* **Exercise aim**:
The answer must be every line of the records below that holds the word "accomplish".

(Extracted data entries)
-- -- --

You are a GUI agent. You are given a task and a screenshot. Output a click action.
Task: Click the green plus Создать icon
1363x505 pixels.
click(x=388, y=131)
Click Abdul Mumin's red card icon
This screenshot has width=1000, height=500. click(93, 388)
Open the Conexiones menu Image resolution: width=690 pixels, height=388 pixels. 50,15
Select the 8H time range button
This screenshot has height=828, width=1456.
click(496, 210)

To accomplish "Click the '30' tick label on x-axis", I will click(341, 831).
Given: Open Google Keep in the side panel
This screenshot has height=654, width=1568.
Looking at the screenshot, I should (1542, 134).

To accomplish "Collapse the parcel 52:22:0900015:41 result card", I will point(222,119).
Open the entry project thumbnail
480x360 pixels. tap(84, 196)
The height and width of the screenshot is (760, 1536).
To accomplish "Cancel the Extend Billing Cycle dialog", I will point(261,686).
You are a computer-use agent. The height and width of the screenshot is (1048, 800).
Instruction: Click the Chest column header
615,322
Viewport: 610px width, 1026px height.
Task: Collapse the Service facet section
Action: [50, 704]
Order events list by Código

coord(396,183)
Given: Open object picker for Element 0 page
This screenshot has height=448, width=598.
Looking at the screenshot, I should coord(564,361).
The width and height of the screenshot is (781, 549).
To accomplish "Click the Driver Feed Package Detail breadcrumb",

-- -- --

* **Answer to the exercise**:
To accomplish "Click the '30' tick label on x-axis", I will click(341, 831).
To accomplish "Collapse the parcel 52:22:0900015:41 result card", I will point(222,119).
To accomplish "Cancel the Extend Billing Cycle dialog", I will point(261,686).
To accomplish "Click the Driver Feed Package Detail breadcrumb",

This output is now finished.